Entenda uma coisa: sou missionário, dispus-me a não exercer mais nenhuma profissão secular com remuneração e direitos celetistas condizentes com as mesmas em troca do honroso ofício de obreiro da missão Vida; desde então de nada tenho falta, até voltei a estudar e ajudo a minha filha. Deus é Bom! "Amo o que faço, por mais difícil que, às vezes, seja fazê-lo: recuperação de mendigos."
Mas acabo de ser removido de um campo missionário no qual me sentia útil o dia todo, todos os dias. (economize o seu e o meu tempo, não envie e-mail me lembrando que vida de missionário é assim, eu moro no trabalho.) Lá, entre as tarefas cotidianas estava o parar pra emprestar os ouvidos, confortar e animar os irmãos internos, acolher os novos, oriundos de situações desesperadoras e cuidar-lhes as feridas, cuidar da saúde, aparência e do moral. Testemunhar o milagre que em mim se operou, pois cheguei aqui em idêntica ou pior situação que a maioria deles, e alimentar-lhes a esperança graciosamente fornecida pelo Senhor Jesus.

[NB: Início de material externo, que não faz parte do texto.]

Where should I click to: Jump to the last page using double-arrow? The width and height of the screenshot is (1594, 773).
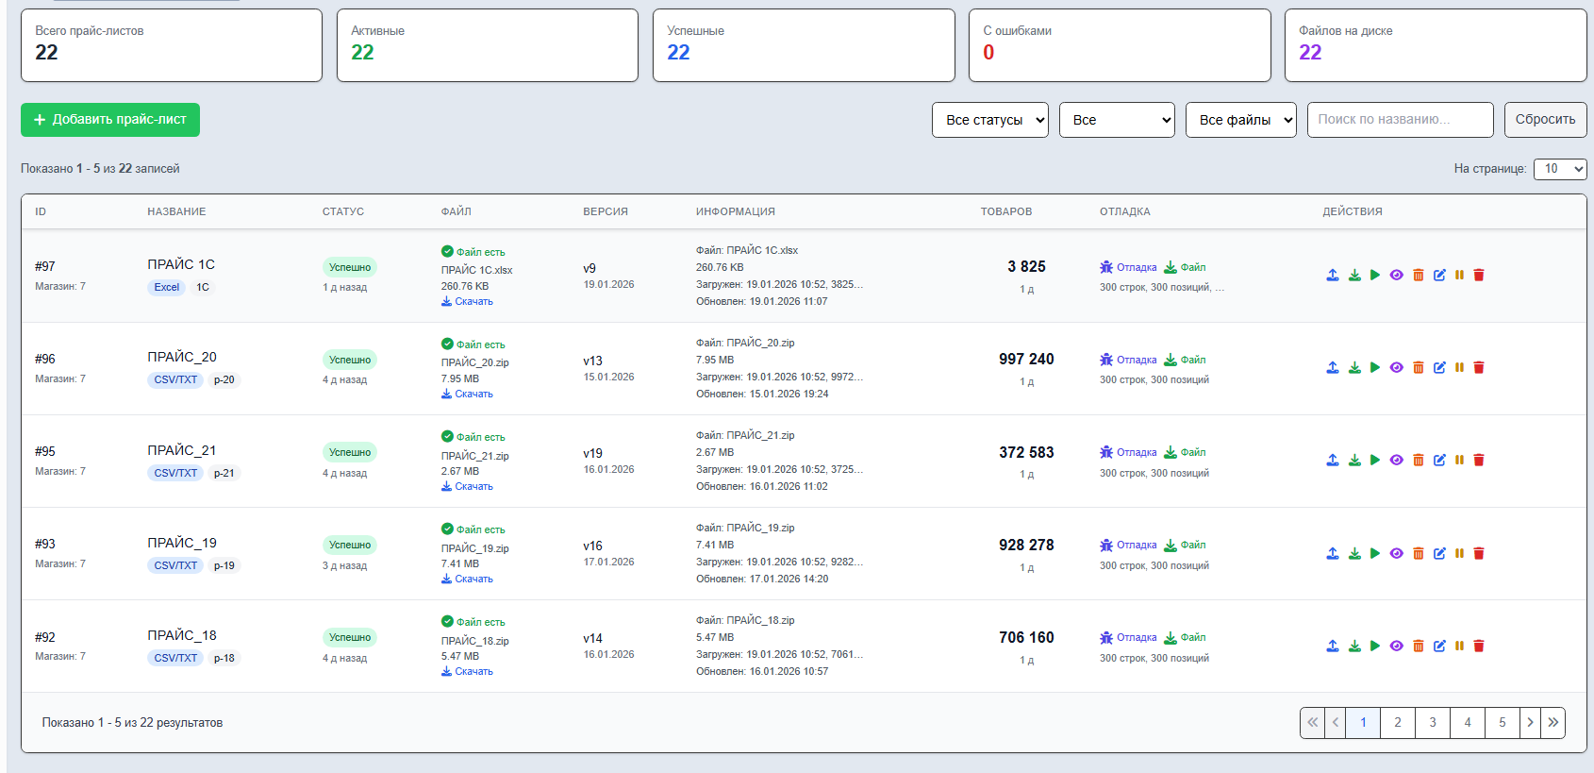click(1553, 723)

Participar do todo o maravilhoso curso que a vida daqueles homens toma quando se submetem a Deus no programa da Missão Vida.

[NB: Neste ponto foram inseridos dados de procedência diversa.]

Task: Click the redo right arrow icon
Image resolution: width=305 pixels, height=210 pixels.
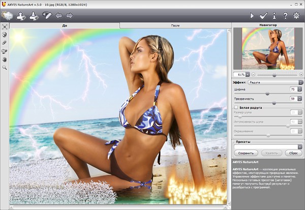Action: [x=69, y=16]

Nos últimos cinco anos tudo o que eu pensava sabre e crer foi alterado ou substituído, conceitos que não passavam de suposições, obesidade teológica. Um total anonimato quanto a real responsabilidade da Igreja.
A afirmação diz que não amo o que viemos fazer aqui e ela é um equívoco; não amo lugares ou situações, nunca amei. Insisto em permanecer sob a vontade do Pai; sofro menos, aprendo e cresço. Mas confesso o meu desapontamento quando após a devocional ao ar livre (Uau! Nós temos uma árvore enquanto não temos uma capela; já até chamamos a nossa árvore de capela; ou seria, chamamos a nossa capela de árvore?)! Ergo os olhos e lá estão os montes de areia fina, média, grossa, saibrosa e sabe-se lá mais o quê.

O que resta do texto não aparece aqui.